Por una parte me gusta este odio íntimo que experimento, esta interna sensación de frustración. Vida humilde y corriente, con problemas comunes que te ayudan a valorar, familia con la que reñir y amigos con los que ya no experimentas la bonita sensación de irse conociendo, pero con los que puedes ser simplemente tú.
La otra mitad de mí se ha quedado en otro país, en otra rutina que me hizo feliz. Cuando cogí el avión ni esa felicidad ni esa mitad de mí cabían conmigo y en mi plaza.

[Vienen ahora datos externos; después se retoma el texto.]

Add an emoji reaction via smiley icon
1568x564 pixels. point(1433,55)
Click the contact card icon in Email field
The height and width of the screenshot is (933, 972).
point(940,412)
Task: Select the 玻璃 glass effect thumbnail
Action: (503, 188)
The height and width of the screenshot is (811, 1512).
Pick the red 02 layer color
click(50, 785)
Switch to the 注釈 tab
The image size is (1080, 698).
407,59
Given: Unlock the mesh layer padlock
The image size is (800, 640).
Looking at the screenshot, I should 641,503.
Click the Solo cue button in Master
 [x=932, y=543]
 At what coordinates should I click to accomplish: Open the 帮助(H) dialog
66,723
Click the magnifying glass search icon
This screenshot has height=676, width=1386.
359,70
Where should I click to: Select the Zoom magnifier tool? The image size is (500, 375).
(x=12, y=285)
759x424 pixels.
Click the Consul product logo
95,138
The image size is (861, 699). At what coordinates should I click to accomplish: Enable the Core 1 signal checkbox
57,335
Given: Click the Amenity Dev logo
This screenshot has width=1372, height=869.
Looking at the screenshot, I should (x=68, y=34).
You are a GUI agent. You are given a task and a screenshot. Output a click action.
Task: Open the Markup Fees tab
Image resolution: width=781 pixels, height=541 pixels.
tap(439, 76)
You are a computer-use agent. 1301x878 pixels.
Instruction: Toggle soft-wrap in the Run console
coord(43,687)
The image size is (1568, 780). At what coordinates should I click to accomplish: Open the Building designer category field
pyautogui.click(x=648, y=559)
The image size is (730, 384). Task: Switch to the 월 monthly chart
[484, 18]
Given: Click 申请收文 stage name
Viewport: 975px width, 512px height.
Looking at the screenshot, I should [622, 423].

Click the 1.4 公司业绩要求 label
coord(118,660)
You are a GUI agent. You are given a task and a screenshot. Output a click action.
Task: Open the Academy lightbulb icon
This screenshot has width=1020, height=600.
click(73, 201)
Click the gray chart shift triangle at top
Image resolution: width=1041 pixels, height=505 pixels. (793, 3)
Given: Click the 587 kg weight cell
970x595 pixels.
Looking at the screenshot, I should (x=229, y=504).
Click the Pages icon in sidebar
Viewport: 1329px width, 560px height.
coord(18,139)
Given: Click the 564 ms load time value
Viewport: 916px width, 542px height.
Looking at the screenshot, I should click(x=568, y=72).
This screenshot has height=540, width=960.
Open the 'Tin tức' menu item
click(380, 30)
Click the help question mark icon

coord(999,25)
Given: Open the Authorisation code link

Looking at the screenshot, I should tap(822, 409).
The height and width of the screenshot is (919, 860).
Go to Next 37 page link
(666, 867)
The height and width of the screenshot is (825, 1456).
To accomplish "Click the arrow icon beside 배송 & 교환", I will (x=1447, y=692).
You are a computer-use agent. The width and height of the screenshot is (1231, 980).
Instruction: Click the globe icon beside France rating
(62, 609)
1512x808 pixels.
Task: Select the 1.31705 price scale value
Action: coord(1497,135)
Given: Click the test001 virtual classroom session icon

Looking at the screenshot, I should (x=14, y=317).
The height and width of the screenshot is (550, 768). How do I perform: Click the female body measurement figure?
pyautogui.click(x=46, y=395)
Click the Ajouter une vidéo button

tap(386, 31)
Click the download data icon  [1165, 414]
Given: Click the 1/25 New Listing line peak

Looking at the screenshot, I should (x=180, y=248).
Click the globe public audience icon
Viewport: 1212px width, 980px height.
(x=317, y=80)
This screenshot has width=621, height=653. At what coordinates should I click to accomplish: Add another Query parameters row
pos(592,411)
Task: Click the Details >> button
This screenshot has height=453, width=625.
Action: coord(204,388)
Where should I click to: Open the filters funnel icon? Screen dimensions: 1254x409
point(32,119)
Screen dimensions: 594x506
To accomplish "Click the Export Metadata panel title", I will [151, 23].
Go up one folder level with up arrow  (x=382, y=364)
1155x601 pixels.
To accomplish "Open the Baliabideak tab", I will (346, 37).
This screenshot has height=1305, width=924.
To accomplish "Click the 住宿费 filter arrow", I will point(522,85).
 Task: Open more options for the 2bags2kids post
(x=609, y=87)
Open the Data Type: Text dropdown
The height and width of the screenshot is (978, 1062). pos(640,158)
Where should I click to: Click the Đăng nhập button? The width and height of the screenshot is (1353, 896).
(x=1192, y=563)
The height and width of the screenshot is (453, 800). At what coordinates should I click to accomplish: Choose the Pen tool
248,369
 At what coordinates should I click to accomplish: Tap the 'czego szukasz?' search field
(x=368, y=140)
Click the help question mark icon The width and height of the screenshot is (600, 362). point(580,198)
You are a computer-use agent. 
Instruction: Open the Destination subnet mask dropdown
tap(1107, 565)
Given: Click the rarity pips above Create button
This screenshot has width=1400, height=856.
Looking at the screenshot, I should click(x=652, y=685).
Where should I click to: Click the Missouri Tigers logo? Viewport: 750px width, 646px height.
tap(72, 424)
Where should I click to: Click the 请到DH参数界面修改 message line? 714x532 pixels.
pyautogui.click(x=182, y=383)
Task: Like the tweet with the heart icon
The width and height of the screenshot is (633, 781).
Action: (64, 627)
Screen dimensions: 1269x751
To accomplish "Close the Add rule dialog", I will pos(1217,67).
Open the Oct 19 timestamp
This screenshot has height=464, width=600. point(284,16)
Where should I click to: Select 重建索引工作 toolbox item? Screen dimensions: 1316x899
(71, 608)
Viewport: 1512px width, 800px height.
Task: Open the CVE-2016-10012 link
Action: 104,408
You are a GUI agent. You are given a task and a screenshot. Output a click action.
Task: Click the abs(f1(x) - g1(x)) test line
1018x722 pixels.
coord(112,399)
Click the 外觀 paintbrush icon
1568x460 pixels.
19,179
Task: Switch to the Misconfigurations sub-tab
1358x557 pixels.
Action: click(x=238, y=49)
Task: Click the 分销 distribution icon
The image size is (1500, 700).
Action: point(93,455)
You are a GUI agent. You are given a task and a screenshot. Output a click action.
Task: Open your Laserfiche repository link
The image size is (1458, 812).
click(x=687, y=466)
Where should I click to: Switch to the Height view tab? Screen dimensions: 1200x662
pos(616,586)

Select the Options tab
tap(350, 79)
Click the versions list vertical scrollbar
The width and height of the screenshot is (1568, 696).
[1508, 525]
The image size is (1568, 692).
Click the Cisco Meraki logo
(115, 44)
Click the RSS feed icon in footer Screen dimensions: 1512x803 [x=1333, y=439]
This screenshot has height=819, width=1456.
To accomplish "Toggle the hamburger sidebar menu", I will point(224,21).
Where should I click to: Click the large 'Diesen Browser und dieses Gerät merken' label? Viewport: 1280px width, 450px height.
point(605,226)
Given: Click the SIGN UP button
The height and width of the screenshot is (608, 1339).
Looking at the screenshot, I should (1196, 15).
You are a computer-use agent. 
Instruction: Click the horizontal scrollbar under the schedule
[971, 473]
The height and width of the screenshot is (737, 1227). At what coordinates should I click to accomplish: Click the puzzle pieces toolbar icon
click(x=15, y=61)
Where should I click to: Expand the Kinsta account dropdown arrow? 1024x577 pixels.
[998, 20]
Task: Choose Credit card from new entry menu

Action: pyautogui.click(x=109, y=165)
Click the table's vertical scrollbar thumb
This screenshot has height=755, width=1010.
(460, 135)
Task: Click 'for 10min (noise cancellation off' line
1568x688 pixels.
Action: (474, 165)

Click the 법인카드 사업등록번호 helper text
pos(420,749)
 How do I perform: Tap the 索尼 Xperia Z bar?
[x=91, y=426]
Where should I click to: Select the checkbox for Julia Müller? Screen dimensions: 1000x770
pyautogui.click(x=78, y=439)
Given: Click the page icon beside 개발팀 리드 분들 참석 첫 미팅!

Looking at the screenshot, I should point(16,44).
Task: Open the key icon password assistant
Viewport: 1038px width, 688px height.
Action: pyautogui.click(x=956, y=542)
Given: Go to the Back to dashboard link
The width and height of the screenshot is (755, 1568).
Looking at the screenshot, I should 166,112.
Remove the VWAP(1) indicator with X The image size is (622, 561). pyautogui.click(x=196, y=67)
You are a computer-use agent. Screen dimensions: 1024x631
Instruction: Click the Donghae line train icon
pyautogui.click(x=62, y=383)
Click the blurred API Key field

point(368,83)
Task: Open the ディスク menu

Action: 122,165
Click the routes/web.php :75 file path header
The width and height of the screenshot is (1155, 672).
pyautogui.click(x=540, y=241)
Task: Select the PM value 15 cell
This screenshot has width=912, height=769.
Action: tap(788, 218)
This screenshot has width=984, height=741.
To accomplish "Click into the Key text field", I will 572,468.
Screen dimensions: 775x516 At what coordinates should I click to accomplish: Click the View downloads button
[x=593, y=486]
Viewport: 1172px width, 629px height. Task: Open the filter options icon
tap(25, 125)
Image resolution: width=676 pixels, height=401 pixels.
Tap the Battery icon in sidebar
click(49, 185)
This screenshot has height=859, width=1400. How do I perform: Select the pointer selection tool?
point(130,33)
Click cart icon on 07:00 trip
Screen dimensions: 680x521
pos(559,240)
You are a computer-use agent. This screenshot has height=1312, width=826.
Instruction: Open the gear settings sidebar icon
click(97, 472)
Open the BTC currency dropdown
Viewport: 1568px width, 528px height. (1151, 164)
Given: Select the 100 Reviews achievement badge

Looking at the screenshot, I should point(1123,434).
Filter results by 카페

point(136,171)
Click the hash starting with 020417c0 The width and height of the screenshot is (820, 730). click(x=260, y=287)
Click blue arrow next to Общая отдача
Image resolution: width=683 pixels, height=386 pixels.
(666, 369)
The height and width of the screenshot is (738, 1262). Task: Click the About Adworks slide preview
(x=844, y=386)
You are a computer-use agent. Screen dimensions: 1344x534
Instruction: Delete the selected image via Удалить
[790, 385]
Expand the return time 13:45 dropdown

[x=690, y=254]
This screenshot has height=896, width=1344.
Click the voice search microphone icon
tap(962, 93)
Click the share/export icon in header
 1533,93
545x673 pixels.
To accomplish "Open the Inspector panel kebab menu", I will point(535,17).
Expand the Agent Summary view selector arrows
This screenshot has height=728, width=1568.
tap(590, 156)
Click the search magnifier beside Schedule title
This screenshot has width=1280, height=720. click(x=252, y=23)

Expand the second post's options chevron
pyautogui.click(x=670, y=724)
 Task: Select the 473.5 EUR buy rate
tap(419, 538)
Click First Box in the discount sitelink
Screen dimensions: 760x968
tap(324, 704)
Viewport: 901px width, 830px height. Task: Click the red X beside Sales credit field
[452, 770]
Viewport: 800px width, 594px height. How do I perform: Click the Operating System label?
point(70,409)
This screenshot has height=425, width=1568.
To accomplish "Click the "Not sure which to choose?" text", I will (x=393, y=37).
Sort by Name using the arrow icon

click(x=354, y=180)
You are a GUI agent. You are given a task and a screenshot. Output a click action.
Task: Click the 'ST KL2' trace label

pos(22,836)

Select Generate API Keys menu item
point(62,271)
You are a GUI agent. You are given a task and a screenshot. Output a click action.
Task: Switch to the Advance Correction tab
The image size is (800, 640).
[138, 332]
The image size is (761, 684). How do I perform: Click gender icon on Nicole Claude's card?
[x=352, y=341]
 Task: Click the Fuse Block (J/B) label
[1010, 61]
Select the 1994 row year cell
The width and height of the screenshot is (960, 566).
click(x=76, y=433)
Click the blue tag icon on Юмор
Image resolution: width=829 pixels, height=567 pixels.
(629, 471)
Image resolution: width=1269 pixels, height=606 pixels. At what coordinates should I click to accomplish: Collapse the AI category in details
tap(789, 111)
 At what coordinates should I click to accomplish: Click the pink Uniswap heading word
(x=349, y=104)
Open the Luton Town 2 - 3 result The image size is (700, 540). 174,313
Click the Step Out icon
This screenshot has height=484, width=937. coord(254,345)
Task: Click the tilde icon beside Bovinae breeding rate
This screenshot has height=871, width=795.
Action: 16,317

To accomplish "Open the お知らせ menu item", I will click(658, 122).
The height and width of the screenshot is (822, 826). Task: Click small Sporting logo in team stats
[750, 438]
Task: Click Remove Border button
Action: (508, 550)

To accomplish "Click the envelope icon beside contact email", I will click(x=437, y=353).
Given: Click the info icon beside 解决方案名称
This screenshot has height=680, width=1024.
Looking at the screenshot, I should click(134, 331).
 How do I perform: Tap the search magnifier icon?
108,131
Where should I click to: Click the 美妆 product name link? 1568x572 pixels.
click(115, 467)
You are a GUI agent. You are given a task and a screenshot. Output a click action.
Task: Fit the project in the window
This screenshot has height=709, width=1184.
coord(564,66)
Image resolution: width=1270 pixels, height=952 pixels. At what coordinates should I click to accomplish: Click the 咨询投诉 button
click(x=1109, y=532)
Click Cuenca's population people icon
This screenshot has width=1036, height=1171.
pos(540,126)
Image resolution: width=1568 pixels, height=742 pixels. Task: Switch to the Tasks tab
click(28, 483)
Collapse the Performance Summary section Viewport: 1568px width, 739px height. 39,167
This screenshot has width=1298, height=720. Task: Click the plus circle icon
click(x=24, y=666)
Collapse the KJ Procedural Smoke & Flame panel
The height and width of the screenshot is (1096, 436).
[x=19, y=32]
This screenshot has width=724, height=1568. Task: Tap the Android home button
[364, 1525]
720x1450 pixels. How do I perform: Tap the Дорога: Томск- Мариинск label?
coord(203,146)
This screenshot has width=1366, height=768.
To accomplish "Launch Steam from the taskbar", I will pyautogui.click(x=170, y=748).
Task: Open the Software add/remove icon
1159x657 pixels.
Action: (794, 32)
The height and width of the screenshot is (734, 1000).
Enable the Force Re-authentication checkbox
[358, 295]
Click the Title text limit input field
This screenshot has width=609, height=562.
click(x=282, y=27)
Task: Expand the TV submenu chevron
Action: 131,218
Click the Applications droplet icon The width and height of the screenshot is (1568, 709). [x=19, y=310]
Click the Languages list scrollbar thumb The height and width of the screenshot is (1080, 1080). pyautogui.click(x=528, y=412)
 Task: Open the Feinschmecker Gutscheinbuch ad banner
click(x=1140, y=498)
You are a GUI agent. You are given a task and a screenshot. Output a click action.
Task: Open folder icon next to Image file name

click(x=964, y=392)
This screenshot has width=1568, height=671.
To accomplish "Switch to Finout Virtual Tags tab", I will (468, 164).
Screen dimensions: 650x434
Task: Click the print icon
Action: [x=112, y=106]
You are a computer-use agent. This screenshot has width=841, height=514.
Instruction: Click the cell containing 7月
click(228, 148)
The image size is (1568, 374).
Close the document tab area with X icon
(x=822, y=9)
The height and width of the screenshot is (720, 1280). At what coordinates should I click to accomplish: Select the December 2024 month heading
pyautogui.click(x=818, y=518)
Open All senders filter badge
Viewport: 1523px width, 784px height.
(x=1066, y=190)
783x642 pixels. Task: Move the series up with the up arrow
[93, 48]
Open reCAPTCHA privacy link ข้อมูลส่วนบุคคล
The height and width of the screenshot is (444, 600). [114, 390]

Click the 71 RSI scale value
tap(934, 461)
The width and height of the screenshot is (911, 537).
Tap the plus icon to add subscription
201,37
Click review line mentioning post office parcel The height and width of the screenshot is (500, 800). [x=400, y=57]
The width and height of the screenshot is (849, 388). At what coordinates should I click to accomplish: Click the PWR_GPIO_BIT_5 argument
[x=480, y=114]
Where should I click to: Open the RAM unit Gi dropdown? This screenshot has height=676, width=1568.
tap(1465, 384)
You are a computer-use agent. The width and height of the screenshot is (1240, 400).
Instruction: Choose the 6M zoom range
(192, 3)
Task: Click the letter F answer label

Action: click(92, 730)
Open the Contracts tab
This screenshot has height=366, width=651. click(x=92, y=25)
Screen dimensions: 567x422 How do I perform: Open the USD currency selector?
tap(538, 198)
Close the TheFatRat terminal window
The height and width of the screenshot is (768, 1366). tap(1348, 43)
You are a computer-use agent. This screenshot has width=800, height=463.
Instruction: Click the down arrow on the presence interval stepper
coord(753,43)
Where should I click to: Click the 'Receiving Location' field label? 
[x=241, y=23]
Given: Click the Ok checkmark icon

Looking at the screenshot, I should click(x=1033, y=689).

Cuando me levantaba a las seis menos cuarto y pensaba en lo feliz que era. A esa hora, con ese frío, pero con tanto por vivir en un único día... La rutina que no aburre, porque es una nueva rutina y te encanta. Necesito volver a perderme entre casas iguales, enseñar mi pase de autobús y mi aún mejorable inglés. Prefiero ir por la calle y que nadie nos entienda.

Esta mitad de mí se ha quedado incluso lejos del aeropuerto y no quiero que vuelva. Es más, tengo miedo a que lo haga. Lo que quiero es volver yo misma y reunir las dos mitades cada cierto tiempo. No quiero hacer del pasado un bonito recuerdo. Si me hizo feliz, por qué pisarlo. Quiero revivirlo año tras año, aunque al subir al avión vuelva a hacerme daño y se expire de nuevo la mitad de mi felicidad.

Quizá me esté equivocando en mis decisiones mentales, pero lo que tengo claro es que esta sería la mejor equivocación entre mis equivocaciones.